[EXERCISE OBJECTIVE]
Copy out the entries below exactly as they stand, but only from the line containing "Screen dimensions: 980x513" through the line containing "Close the Export".

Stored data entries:
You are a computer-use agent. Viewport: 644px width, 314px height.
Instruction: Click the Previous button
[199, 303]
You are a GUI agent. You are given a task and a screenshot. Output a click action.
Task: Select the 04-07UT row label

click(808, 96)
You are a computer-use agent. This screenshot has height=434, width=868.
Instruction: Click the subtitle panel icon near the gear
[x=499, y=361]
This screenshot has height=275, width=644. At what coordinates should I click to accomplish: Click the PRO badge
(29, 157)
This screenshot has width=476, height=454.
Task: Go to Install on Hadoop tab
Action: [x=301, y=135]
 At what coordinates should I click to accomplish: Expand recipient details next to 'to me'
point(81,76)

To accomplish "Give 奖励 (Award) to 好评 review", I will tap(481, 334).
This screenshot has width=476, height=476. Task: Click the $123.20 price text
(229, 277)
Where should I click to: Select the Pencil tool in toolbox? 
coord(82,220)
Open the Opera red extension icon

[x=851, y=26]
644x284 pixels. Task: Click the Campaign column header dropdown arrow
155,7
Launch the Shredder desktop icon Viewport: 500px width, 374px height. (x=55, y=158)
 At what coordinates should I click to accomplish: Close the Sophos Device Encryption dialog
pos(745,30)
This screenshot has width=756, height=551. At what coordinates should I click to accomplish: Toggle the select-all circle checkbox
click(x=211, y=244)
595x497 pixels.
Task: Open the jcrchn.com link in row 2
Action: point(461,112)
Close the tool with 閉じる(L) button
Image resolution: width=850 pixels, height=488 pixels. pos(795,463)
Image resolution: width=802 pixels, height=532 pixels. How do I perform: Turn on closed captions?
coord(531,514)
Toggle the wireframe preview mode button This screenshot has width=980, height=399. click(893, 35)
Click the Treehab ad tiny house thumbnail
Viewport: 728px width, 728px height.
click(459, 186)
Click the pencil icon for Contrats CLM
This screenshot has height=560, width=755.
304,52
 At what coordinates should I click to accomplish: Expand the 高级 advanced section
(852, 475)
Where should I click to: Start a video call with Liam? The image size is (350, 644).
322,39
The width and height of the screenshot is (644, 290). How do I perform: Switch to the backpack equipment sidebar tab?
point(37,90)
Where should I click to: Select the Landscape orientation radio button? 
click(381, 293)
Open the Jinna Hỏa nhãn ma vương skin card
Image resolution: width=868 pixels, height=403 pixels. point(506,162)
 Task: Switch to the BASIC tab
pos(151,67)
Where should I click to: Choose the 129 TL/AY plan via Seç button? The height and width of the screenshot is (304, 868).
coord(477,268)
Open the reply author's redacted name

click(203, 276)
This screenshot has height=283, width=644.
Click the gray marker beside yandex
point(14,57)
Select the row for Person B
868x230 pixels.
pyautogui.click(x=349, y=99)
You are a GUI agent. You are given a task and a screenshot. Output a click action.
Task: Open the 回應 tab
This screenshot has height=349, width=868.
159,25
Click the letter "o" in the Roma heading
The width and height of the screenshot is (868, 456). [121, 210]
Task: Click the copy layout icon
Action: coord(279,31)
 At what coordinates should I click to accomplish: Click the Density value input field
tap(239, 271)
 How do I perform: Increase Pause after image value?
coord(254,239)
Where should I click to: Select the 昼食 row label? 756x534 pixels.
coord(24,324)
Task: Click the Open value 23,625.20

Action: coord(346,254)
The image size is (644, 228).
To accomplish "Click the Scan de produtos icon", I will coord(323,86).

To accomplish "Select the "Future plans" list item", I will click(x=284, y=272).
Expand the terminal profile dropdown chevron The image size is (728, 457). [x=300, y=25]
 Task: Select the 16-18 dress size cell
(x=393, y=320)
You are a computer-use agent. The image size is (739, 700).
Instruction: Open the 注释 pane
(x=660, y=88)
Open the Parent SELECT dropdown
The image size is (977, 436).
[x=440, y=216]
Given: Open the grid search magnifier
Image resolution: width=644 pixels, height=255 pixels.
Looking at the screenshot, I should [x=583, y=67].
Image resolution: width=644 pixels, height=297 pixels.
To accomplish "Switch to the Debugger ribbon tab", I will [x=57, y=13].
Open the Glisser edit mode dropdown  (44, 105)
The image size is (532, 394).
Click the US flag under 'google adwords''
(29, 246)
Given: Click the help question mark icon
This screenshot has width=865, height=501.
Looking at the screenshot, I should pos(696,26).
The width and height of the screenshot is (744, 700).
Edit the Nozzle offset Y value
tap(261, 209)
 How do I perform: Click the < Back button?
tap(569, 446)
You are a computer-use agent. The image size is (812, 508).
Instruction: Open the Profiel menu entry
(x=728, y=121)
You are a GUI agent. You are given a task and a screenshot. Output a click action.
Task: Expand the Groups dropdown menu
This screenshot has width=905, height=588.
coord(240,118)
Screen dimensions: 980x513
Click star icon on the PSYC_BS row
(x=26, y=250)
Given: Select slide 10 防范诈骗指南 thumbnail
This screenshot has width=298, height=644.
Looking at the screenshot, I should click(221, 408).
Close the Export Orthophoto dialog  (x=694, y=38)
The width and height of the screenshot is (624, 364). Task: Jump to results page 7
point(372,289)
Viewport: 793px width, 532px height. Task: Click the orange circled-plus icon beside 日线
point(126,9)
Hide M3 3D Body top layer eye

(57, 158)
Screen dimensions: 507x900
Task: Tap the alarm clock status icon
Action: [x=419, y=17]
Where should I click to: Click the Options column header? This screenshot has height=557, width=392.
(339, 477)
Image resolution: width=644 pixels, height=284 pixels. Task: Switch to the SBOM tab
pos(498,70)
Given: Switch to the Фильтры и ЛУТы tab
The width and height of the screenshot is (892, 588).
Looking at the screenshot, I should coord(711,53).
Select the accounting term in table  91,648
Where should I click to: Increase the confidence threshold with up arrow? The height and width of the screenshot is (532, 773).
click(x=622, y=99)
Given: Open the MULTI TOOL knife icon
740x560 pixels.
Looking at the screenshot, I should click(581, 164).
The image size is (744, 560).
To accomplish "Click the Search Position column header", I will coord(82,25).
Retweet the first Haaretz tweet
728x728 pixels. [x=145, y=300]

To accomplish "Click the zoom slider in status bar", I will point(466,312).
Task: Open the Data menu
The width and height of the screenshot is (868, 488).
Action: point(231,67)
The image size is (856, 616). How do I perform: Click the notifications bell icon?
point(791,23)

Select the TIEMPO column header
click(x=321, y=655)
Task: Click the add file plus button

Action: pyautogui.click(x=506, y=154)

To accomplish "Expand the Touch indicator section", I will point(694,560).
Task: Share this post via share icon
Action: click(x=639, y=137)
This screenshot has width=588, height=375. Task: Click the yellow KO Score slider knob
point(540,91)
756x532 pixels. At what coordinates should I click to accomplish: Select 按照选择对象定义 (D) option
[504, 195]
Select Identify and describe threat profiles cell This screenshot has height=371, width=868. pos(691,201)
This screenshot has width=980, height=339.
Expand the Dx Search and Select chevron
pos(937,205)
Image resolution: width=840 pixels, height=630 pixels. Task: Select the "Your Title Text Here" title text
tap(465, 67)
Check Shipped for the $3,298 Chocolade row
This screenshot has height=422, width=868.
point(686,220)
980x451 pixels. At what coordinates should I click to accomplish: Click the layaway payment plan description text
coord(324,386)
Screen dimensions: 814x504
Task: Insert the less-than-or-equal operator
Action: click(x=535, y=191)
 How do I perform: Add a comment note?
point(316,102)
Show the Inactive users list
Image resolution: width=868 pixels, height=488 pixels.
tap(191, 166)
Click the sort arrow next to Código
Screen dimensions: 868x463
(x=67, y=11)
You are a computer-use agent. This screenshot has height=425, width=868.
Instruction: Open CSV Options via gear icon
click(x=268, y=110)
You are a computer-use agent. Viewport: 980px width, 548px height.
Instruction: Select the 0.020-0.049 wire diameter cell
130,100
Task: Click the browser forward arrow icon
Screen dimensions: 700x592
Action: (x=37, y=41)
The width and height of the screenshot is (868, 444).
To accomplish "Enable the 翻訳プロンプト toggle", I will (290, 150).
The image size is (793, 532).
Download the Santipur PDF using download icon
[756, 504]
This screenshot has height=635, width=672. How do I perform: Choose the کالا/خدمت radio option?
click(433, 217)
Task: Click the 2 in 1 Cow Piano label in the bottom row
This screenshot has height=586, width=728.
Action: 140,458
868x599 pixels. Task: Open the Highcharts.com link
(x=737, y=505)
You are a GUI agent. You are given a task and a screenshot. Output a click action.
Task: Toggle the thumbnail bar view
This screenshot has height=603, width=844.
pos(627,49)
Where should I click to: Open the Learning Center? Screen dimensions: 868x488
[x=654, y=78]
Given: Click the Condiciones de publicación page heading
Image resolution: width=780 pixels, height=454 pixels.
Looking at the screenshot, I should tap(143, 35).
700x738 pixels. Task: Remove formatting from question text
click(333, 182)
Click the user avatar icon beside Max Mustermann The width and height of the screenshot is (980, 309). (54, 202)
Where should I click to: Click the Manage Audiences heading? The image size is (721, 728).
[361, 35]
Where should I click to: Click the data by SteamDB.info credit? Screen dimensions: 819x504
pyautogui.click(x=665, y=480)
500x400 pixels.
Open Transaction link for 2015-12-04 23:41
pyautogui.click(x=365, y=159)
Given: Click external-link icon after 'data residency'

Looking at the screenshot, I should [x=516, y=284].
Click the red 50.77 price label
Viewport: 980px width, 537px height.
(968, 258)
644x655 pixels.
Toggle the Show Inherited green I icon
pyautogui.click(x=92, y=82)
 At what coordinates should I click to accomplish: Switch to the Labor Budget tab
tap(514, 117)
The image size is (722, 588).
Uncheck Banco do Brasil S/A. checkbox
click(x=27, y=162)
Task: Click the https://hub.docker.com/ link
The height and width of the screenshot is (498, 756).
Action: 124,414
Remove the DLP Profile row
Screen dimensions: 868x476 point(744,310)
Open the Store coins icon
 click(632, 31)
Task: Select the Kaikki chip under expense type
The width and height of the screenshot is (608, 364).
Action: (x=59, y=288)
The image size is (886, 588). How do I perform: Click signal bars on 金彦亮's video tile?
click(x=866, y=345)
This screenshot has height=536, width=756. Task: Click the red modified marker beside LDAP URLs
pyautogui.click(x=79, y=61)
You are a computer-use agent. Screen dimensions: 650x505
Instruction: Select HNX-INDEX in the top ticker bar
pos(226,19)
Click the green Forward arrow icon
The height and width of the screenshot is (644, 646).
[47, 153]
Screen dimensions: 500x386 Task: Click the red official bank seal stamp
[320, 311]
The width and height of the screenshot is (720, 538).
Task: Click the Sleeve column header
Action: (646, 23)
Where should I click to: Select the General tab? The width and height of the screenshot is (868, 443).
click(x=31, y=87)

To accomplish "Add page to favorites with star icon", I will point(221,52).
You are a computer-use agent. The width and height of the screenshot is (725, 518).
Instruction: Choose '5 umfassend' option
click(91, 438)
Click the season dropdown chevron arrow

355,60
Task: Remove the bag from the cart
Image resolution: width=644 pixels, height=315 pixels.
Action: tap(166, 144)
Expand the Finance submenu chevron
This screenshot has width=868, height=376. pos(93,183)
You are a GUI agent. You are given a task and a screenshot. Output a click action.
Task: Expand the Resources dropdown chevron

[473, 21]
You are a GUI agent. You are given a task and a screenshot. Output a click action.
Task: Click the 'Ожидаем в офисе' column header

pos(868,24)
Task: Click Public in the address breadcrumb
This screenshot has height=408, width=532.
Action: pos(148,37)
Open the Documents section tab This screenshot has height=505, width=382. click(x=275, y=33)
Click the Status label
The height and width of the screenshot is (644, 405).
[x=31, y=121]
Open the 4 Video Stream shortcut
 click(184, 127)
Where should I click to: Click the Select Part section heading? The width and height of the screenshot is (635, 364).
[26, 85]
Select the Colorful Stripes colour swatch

[RESPONSE TO THIS EXERCISE]
Screen dimensions: 980x513
Click star icon on the PSYC_BS row
(x=26, y=250)
Given: Select slide 10 防范诈骗指南 thumbnail
This screenshot has width=298, height=644.
Looking at the screenshot, I should click(221, 408).
Close the Export Orthophoto dialog  (x=694, y=38)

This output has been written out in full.